- What is being asked
Reproduce the lines below exactly, from the one containing "Collapse 'Подробнее о товаре' section chevron" through the one containing "622x548 pixels.", both included. Leave out any pictures.

- Data for processing
▼

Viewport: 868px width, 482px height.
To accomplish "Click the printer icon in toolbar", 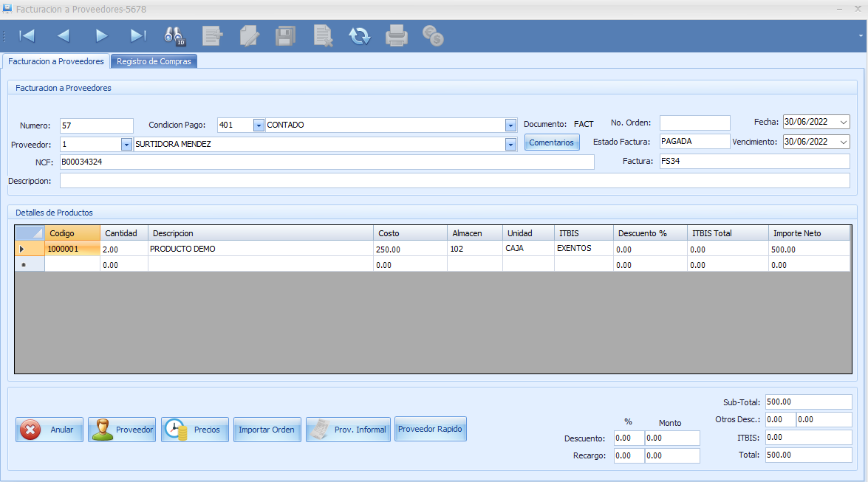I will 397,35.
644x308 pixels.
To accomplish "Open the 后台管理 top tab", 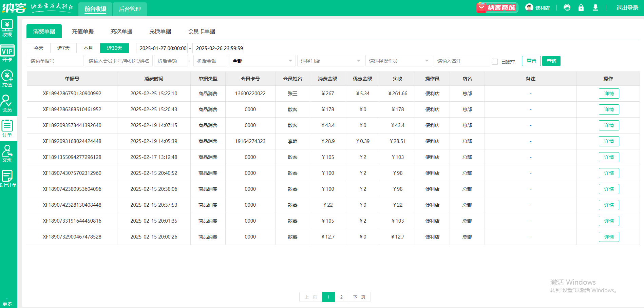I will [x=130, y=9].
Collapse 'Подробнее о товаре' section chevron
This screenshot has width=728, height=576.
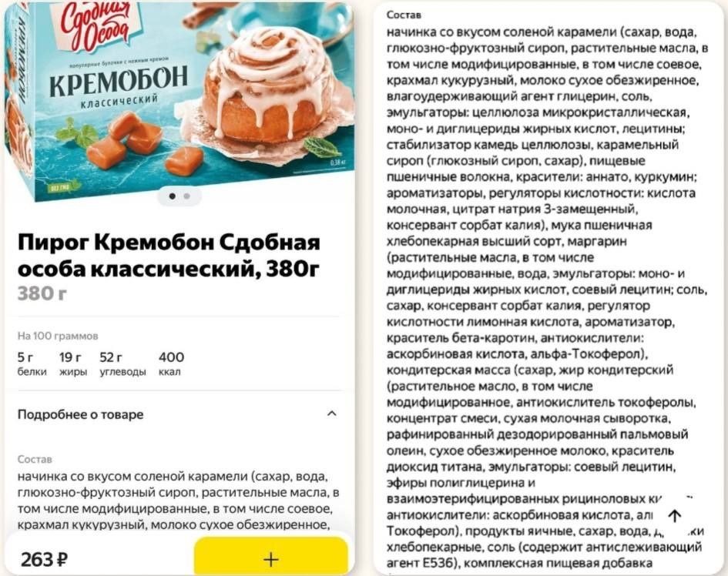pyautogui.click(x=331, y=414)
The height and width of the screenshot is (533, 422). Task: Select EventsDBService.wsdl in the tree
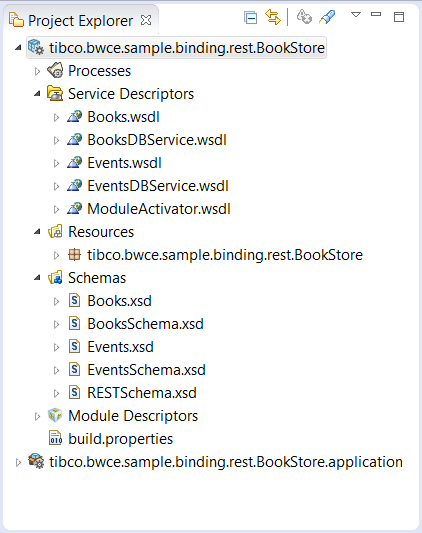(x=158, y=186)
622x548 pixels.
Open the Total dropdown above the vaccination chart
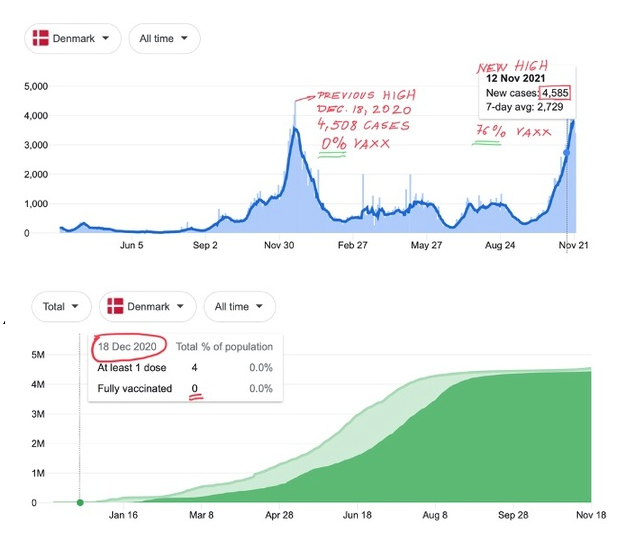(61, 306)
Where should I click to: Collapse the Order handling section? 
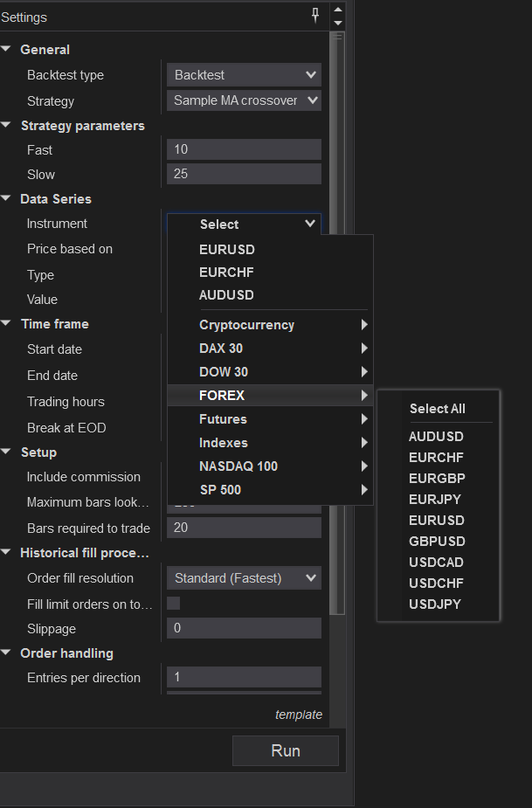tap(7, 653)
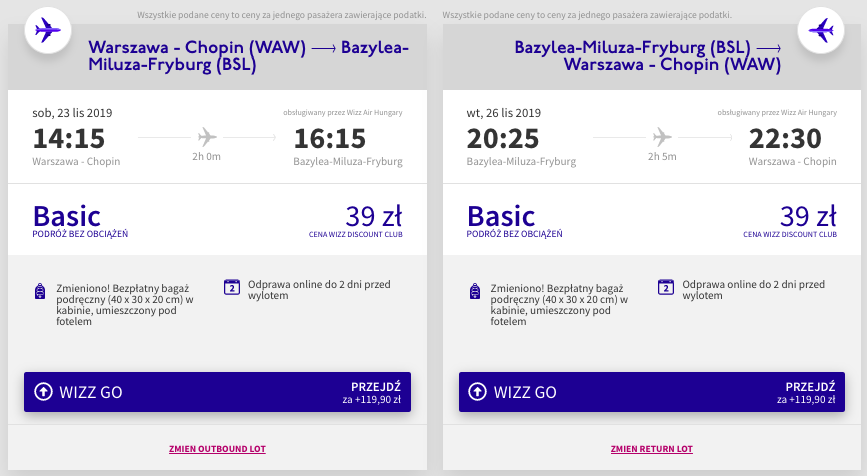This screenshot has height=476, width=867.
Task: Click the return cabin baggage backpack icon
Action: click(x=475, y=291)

▲
▼

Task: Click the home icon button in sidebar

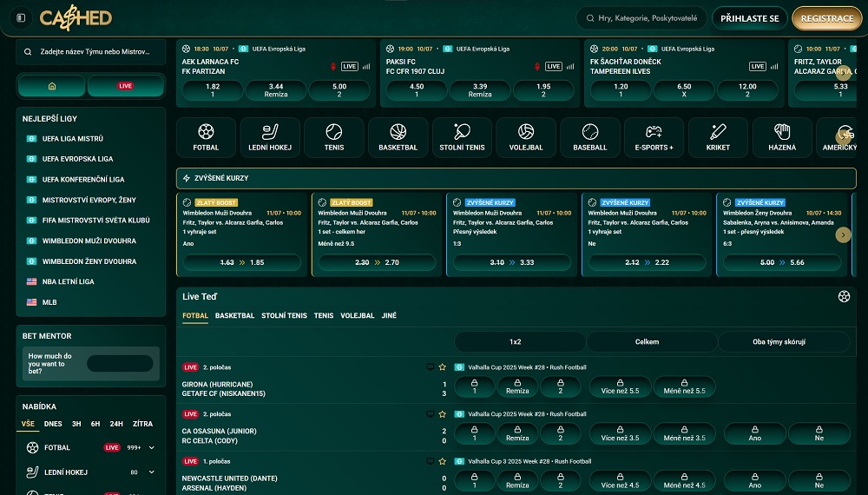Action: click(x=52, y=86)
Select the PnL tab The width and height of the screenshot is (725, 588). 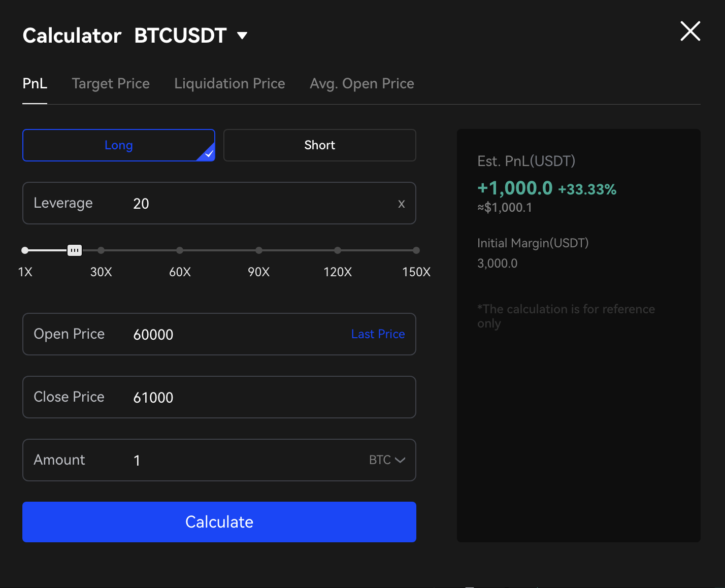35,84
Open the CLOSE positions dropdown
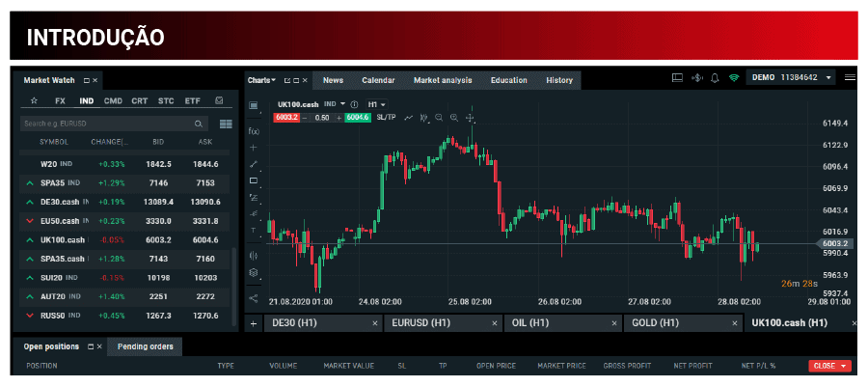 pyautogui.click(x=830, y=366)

▲

- Answer area
Collapse 'Подробнее о товаре' section chevron
This screenshot has width=728, height=576.
pyautogui.click(x=331, y=414)
The height and width of the screenshot is (533, 422). Task: Select EventsDBService.wsdl in the tree
(x=158, y=186)
622x548 pixels.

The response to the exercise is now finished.